Complete for 30 students working in pairs. Super Value Kit is complete for 5 classes of 30 students working in pairs.

Note: Fresh skim milk (one pint per class) is required, but not provided. Two 50-minute lab periods are recommended for completion of this activity.

Specifications

Materials Included in Kit: 
Acetic acid solution, 1 M, 50 mL
Benedict’s qualitative solution, 200 mL
Biuret test solution, 200 mL
Carbohydrate reference (dextrose), 1 g
Ethyl alcohol, 95%, 50 mL
Protein reference (albumin), 1 g
Sodium hydroxide solution, 1 M, 100 mL
Pipet, Beral-type, graduated, 105


Correlation to Next Generation Science Standards (NGSS)
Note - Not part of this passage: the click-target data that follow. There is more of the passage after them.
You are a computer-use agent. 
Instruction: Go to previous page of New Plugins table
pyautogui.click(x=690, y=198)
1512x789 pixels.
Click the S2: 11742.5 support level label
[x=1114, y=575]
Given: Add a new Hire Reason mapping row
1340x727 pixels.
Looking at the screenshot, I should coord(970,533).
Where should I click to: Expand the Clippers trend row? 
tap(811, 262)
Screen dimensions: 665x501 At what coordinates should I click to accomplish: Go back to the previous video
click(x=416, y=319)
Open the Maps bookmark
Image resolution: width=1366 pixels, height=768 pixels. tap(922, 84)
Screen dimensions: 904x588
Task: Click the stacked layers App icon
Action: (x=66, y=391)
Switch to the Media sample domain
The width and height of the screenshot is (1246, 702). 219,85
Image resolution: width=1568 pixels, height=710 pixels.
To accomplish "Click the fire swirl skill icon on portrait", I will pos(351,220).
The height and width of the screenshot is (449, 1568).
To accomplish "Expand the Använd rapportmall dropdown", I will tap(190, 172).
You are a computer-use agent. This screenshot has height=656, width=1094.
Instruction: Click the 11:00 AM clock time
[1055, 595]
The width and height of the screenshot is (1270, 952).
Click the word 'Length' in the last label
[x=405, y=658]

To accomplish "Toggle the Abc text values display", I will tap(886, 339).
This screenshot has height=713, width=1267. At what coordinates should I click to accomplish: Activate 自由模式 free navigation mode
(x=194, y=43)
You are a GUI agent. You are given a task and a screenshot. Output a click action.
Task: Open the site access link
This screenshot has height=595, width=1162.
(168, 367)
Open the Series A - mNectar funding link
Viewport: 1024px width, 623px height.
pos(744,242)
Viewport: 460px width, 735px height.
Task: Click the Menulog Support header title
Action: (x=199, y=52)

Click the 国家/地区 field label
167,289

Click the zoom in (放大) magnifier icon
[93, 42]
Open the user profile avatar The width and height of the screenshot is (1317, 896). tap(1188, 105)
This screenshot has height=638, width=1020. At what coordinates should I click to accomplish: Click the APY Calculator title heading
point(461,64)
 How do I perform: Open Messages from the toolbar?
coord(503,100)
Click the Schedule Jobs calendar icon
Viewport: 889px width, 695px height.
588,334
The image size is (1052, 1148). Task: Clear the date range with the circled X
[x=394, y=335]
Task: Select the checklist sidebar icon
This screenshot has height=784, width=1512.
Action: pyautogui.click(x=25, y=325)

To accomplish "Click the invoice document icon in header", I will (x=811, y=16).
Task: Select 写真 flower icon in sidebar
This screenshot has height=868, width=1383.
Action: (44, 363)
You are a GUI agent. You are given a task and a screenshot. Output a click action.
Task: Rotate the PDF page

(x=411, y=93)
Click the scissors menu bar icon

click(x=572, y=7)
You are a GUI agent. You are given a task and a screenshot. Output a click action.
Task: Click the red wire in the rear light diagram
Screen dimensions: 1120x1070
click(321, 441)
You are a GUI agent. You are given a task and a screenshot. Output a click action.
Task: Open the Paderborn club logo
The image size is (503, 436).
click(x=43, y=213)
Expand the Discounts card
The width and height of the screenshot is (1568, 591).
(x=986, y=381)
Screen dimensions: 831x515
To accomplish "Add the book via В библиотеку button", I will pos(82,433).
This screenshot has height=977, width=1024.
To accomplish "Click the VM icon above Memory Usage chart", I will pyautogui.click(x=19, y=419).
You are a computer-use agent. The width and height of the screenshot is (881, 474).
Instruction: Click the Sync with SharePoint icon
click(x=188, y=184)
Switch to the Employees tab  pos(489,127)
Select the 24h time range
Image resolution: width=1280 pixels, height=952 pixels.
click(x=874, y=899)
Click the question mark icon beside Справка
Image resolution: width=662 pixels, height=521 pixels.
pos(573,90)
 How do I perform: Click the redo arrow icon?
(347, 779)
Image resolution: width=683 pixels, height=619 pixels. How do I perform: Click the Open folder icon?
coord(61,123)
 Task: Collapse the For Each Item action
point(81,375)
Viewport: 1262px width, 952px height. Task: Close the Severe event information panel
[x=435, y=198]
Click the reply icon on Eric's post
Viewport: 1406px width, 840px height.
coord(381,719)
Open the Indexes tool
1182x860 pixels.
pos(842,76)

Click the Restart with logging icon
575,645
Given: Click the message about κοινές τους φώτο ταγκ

Science & Engineering Practices

Planning and carrying out investigations
Analyzing and interpreting data
Using mathematics and computational thinking
Developing and using models

Disciplinary Core Ideas

MS-PS1.A: Structure and Properties of Matter
MS-PS1.B: Chemical Reactions
HS-PS1.A: Structure and Properties of Matter
HS-PS2.B: Types of Interactions
HS-LS1.C: Organization for Matter and Energy Flow in Organisms

Crosscutting Concepts

Scale, proportion, and quantity
Structure and function
Systems and system models

Performance Expectations

MS-PS1-2: Analyze and interpret data on the properties of substances before and after the substances interact to determine if a chemical reaction has occurred.
MS-LS1-3: Use argument supported by evidence for how the body is a system of interacting subsystems composed of groups of cells.
HS-PS1-1: Use the periodic table as a model to predict the relative properties of elements based on the patterns of electrons in the outermost energy level of atoms.
HS-PS1-2: Construct and revise an explanation for the outcome of a simple chemical reaction based on the outermost electron states of atoms, trends in the periodic table, and knowledge of the patterns of chemical properties.
HS-LS1-3: Plan and conduct an investigation to provide evidence that feedback mechanisms maintain homeostasis.